DIA-15 mai 2021: Les forces de sécurité ont empêché ce vendredi 15 mai la marche hebdomadaire du mouvement prodémocratie du Hirak à Alger, et ont procédé à de nombreuses arrestations de militants, opposants et journalistes, dont un photographe de l’Agence France-Presse (AFP). Des manifestants, qui s’apprêtaient à participer au rassemblement du Hirak dans le centre de la capitale ont été bousculés et interpellés, ont constaté un journaliste de l’AFP et des témoins.

Un photographe de l’AFP, Ryad Kramdi, a été interpellé dans le quartier populaire de Bab El Oued, fief de la contestation, et conduit dans un poste de police local. Il a été relâché dans la soirée, sans explication, après avoir été retenu pendant huit heures. «Nous avons été bien traités mais c’était très très stressant», a témoigné le photographe.

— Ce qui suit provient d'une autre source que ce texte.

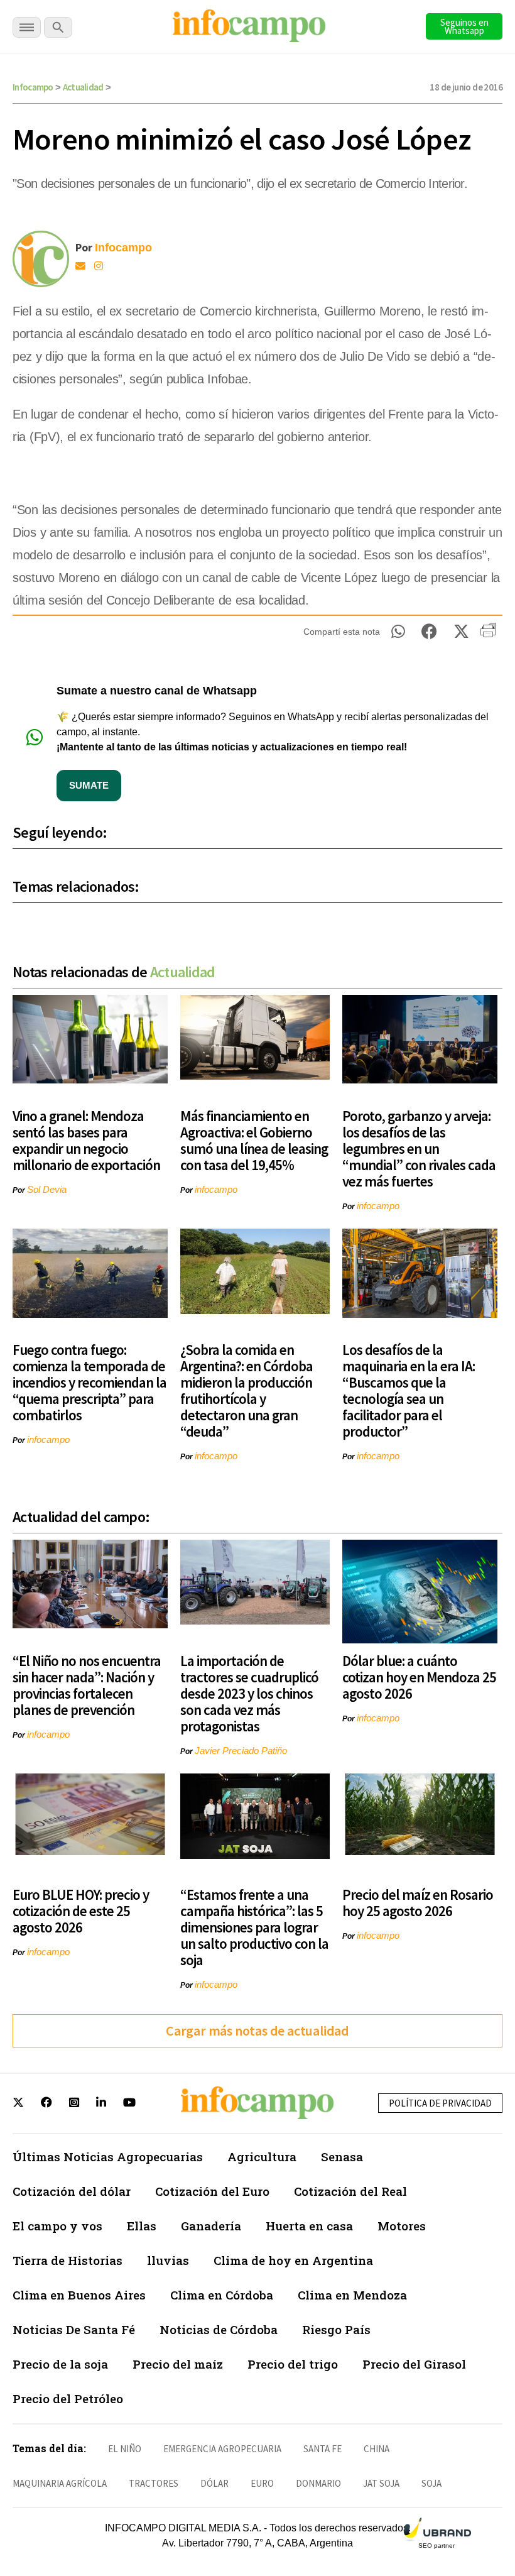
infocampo (216, 1189)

Au moins une dizaine d’autres journalistes et photographes ont été arrêtés, dont Khaled Drareni, correspondant en Algérie pour la chaîne francophone TV5, et un vidéaste de l’agence internationale Reuters, selon des sites d’information indépendants. Khaled Drareni, directeur du site d’information Casbah Tribune, a été remis en liberté dans la soirée, selon ce média en ligne.

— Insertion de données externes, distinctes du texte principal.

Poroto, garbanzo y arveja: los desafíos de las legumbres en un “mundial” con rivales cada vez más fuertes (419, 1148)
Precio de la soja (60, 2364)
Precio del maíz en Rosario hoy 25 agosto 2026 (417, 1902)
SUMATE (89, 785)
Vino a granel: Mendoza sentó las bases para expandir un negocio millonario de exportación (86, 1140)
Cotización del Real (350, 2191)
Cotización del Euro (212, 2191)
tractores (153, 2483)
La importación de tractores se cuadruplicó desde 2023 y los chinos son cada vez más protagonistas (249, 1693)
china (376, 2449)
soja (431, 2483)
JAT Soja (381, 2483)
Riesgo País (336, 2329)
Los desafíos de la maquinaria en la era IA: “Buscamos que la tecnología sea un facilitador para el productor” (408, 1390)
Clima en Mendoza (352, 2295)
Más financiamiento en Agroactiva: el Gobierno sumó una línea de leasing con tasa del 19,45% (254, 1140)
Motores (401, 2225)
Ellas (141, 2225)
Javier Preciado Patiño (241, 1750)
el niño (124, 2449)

Comme chaque vendredi à Alger, des hirakistes se sont rassemblés après la prière du vendredi mais les forces de police, en grand nombre, ont encerclé la mosquée Errahma, point de départ de la marche, et ont dispersé la foule sans ménagement. Des dizaines de personnes ont ensuite été interpellées, selon des témoins.

Le ministère de l’Intérieur avait décidé cette semaine d’obliger les organisateurs des marches du Hirak – mouvement pacifique et sans véritable leadership – à «déclarer» au préalable les manifestations auprès des autorités. «La LADDH rappelle au pouvoir ses obligations de respect des droits humains et exige l’arrêt de la répression et la libération de l’ensemble des prévenus, des détenus d’opinion et des journalistes», selon le communiqué.

1 Comment

  • Mellah hocine
    15 mai 2021 13:34

    La note diffusée par le ministère de l’intérieur , la semaine dernière , comme on l’avait dit , justifie cette intervention musclée. Les rédacteurs savaient très bien qu’aucune condition imposée par la note n’est applicable.
    Le hirak , ce mouvement populaire , est mu par une idée impossible à supprimer. La mobilisation populaire qui soulève l’Algérie n’est pas seulement une révolte contre des conditions de vie devenues inacceptables. C’est aussi un mouvement qui fait des rues du pays le théâtre d’une construction organisée de la vie collective et politique par des citoyens qui revisitent leur histoire et prennent leur indépendance. Les performances publiques des citoyens algériens contribuent, par l’autocontrôle et la maîtrise de soi, à démentir un discours officiel qui condamnait les manifestations au « chaos syrien ». . Un seul héros, le peuple », slogan fort du mouvement de libération national, se retrouve à nouveau écrit sur les pancartes. Les portraits de Larbi Ben’Mhidi ou d’Ali la Pointe, révolutionnaires mythiques, sont brandis en signe de gloire retrouvée (figure 1). Leurs photos contrastent ainsi avec un portrait présidentiel devenu synonyme de culte de la personnalité.